What you return must match every record word for word.

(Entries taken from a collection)
= = = =
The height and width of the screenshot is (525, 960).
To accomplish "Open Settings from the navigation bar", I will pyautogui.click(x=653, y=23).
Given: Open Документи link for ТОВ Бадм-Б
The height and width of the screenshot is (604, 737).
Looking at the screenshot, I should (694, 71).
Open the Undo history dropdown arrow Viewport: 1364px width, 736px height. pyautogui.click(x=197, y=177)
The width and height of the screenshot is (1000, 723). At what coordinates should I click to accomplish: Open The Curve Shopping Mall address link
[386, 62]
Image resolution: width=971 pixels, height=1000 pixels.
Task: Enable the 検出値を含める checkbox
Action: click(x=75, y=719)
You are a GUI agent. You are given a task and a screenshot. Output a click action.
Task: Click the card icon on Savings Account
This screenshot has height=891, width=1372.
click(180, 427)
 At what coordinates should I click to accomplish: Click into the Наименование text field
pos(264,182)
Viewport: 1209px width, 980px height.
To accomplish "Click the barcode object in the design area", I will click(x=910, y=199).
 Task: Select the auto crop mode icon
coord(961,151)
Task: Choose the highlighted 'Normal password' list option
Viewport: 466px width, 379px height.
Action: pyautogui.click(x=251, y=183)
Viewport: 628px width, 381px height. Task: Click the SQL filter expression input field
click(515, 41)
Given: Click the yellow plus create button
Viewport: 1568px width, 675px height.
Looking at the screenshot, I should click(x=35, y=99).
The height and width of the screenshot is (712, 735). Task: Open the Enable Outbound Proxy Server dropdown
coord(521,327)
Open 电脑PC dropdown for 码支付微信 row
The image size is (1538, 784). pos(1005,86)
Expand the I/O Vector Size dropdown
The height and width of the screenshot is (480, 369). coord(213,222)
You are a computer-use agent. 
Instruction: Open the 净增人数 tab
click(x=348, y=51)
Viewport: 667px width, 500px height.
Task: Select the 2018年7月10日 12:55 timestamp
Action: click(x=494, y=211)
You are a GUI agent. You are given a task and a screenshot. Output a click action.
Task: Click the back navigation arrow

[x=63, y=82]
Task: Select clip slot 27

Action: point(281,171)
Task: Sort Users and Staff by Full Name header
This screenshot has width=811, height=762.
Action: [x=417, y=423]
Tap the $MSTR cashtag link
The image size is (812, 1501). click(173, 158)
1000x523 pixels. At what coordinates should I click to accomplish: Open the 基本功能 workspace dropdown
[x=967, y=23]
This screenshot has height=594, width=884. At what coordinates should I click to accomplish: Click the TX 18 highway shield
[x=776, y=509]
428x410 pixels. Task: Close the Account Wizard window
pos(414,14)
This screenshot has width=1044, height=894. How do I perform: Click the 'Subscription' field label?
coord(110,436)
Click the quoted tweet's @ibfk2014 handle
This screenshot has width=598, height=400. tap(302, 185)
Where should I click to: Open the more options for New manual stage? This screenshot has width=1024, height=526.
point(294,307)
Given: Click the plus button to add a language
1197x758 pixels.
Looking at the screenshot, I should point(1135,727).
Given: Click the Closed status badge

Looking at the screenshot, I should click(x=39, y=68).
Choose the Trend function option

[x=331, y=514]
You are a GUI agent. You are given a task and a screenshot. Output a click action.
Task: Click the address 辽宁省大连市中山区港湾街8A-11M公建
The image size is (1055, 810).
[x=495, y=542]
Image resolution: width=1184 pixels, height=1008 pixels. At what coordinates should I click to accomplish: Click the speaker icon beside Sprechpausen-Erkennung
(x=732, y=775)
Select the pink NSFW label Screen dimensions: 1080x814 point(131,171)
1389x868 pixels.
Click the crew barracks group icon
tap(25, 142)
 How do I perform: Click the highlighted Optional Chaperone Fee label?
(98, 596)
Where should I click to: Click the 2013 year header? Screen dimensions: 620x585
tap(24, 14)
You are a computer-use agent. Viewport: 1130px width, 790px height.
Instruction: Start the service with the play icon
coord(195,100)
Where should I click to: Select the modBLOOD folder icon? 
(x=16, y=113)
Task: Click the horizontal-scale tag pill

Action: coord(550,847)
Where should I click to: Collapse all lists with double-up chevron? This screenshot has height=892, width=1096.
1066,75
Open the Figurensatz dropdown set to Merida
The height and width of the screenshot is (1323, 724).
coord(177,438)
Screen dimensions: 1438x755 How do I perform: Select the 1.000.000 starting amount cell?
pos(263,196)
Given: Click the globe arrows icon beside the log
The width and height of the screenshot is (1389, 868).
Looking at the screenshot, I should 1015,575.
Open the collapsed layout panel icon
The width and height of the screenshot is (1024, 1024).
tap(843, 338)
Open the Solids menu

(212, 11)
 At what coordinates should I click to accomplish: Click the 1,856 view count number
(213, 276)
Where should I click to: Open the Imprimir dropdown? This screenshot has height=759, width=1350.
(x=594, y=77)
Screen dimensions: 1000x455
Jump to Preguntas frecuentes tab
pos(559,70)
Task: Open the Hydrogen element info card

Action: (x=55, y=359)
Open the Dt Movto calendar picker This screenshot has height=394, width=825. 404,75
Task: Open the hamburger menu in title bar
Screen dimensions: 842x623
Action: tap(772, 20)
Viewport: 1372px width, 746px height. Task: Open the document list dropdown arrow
= = = =
● Your response
The height and width of the screenshot is (525, 960).
To accomplish "Open Settings from the navigation bar", I will pyautogui.click(x=653, y=23).
Given: Open Документи link for ТОВ Бадм-Б
The height and width of the screenshot is (604, 737).
Looking at the screenshot, I should (694, 71).
Open the Undo history dropdown arrow Viewport: 1364px width, 736px height. pyautogui.click(x=197, y=177)
The width and height of the screenshot is (1000, 723). At what coordinates should I click to accomplish: Open The Curve Shopping Mall address link
[386, 62]
Image resolution: width=971 pixels, height=1000 pixels.
Task: Enable the 検出値を含める checkbox
Action: click(x=75, y=719)
You are a GUI agent. You are given a task and a screenshot. Output a click action.
Task: Click the card icon on Savings Account
This screenshot has height=891, width=1372.
click(180, 427)
 At what coordinates should I click to accomplish: Click into the Наименование text field
pos(264,182)
Viewport: 1209px width, 980px height.
To accomplish "Click the barcode object in the design area", I will click(x=910, y=199).
 Task: Select the auto crop mode icon
coord(961,151)
Task: Choose the highlighted 'Normal password' list option
Viewport: 466px width, 379px height.
Action: pyautogui.click(x=251, y=183)
Viewport: 628px width, 381px height. Task: Click the SQL filter expression input field
click(515, 41)
Given: Click the yellow plus create button
Viewport: 1568px width, 675px height.
Looking at the screenshot, I should click(x=35, y=99).
The height and width of the screenshot is (712, 735). Task: Open the Enable Outbound Proxy Server dropdown
coord(521,327)
Open 电脑PC dropdown for 码支付微信 row
The image size is (1538, 784). pos(1005,86)
Expand the I/O Vector Size dropdown
The height and width of the screenshot is (480, 369). coord(213,222)
You are a computer-use agent. 
Instruction: Open the 净增人数 tab
click(x=348, y=51)
Viewport: 667px width, 500px height.
Task: Select the 2018年7月10日 12:55 timestamp
Action: click(x=494, y=211)
You are a GUI agent. You are given a task and a screenshot. Output a click action.
Task: Click the back navigation arrow

[x=63, y=82]
Task: Select clip slot 27

Action: point(281,171)
Task: Sort Users and Staff by Full Name header
This screenshot has width=811, height=762.
Action: [x=417, y=423]
Tap the $MSTR cashtag link
The image size is (812, 1501). click(173, 158)
1000x523 pixels. At what coordinates should I click to accomplish: Open the 基本功能 workspace dropdown
[x=967, y=23]
This screenshot has height=594, width=884. At what coordinates should I click to accomplish: Click the TX 18 highway shield
[x=776, y=509]
428x410 pixels. Task: Close the Account Wizard window
pos(414,14)
This screenshot has width=1044, height=894. How do I perform: Click the 'Subscription' field label?
coord(110,436)
Click the quoted tweet's @ibfk2014 handle
This screenshot has width=598, height=400. tap(302, 185)
Where should I click to: Open the more options for New manual stage? This screenshot has width=1024, height=526.
point(294,307)
Given: Click the plus button to add a language
1197x758 pixels.
Looking at the screenshot, I should point(1135,727).
Given: Click the Closed status badge

Looking at the screenshot, I should click(x=39, y=68).
Choose the Trend function option

[x=331, y=514]
You are a GUI agent. You are given a task and a screenshot. Output a click action.
Task: Click the address 辽宁省大连市中山区港湾街8A-11M公建
The image size is (1055, 810).
[x=495, y=542]
Image resolution: width=1184 pixels, height=1008 pixels. At what coordinates should I click to accomplish: Click the speaker icon beside Sprechpausen-Erkennung
(x=732, y=775)
Select the pink NSFW label Screen dimensions: 1080x814 point(131,171)
1389x868 pixels.
Click the crew barracks group icon
tap(25, 142)
 How do I perform: Click the highlighted Optional Chaperone Fee label?
(98, 596)
Where should I click to: Click the 2013 year header? Screen dimensions: 620x585
tap(24, 14)
You are a computer-use agent. Viewport: 1130px width, 790px height.
Instruction: Start the service with the play icon
coord(195,100)
Where should I click to: Select the modBLOOD folder icon? 
(x=16, y=113)
Task: Click the horizontal-scale tag pill

Action: coord(550,847)
Where should I click to: Collapse all lists with double-up chevron? This screenshot has height=892, width=1096.
1066,75
Open the Figurensatz dropdown set to Merida
The height and width of the screenshot is (1323, 724).
coord(177,438)
Screen dimensions: 1438x755 How do I perform: Select the 1.000.000 starting amount cell?
pos(263,196)
Given: Click the globe arrows icon beside the log
The width and height of the screenshot is (1389, 868).
Looking at the screenshot, I should 1015,575.
Open the collapsed layout panel icon
The width and height of the screenshot is (1024, 1024).
tap(843, 338)
Open the Solids menu

(212, 11)
 At what coordinates should I click to accomplish: Click the 1,856 view count number
(213, 276)
Where should I click to: Open the Imprimir dropdown? This screenshot has height=759, width=1350.
(x=594, y=77)
Screen dimensions: 1000x455
Jump to Preguntas frecuentes tab
pos(559,70)
Task: Open the Hydrogen element info card

Action: (x=55, y=359)
Open the Dt Movto calendar picker This screenshot has height=394, width=825. 404,75
Task: Open the hamburger menu in title bar
Screen dimensions: 842x623
Action: tap(772, 20)
Viewport: 1372px width, 746px height. Task: Open the document list dropdown arrow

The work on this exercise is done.